And yet there is a possibility of a prosecution going forward in the International Criminal Court, and the report is important to Israel’s changing image internationally.
One thing that has changed is… at least this prosecutor is beginning to recognize that there is a problem…. I’m not expecting that anything is going to happen swiftly. But… Israel is reaching the point where the international community is beginning to recognize that every year or two years, it is committing mass war crimes against Palestinians, in addition to the war crimes of building settlements and displacing Palestinian citizens…. It’s certainly creating a shift in public opinion.
Interviewers Michael Smith and Michael Ratner seized on the issue of settlements, and the fact that the report describes crimes in the West Bank: housing demolitions, destruction of olive trees, and movement of settlers into occupied territories.
Ratner pointed out that the issue of settlements is likely to be one part of the submission of Palestine to the International Criminal Court. He said, “There’s no real defense of that. None. The court is almost illegitimate if it doesn’t take that on.
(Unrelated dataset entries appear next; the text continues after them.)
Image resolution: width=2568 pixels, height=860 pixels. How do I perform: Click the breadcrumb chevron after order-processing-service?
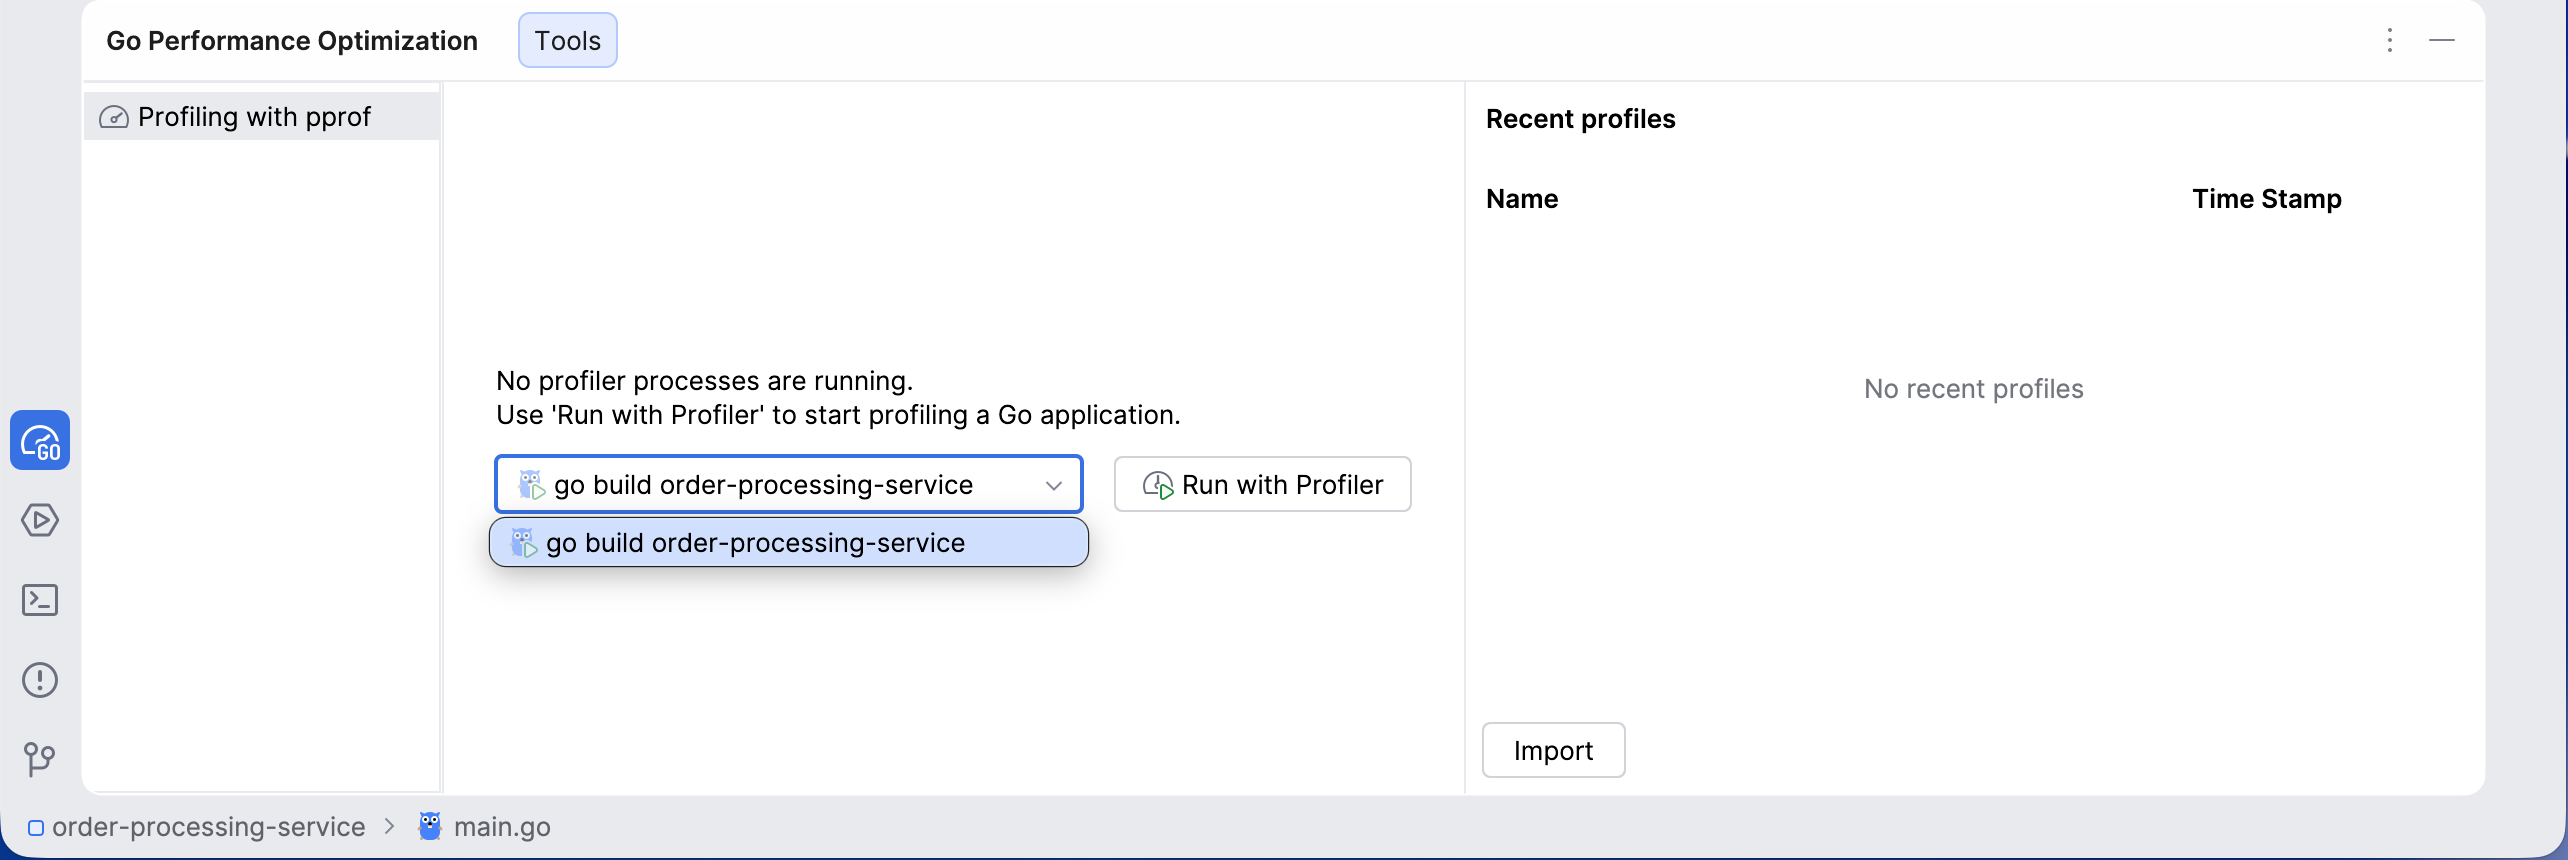click(390, 826)
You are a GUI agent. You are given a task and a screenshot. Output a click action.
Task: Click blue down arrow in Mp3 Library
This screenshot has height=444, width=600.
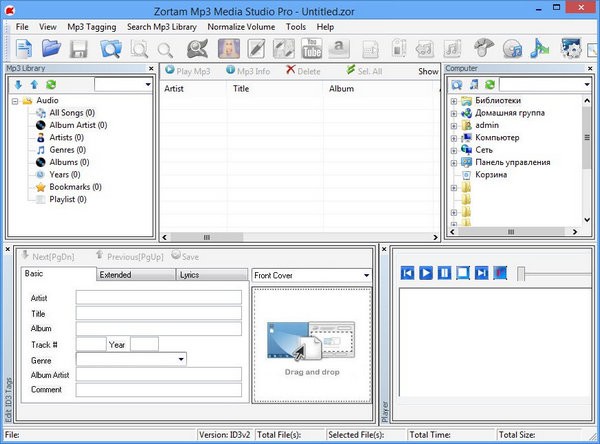point(19,85)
That one I can’t even begin to get my arms around– how they cannot take that on.”
Buttu said that the court has evaded the issue by portraying the settlements as a “political issue” that was going to be resolved through negotiations. But this is a smokescreen.
“Negotiations will not ever work, they have not worked in 20 years. The world needs to begin to stand firm on the position of settlements.”
Her fear is that the settlements have been around so long that the ICC and other international bodies have begun to accept that “some settlements are OK, whereas they really are all war crimes.”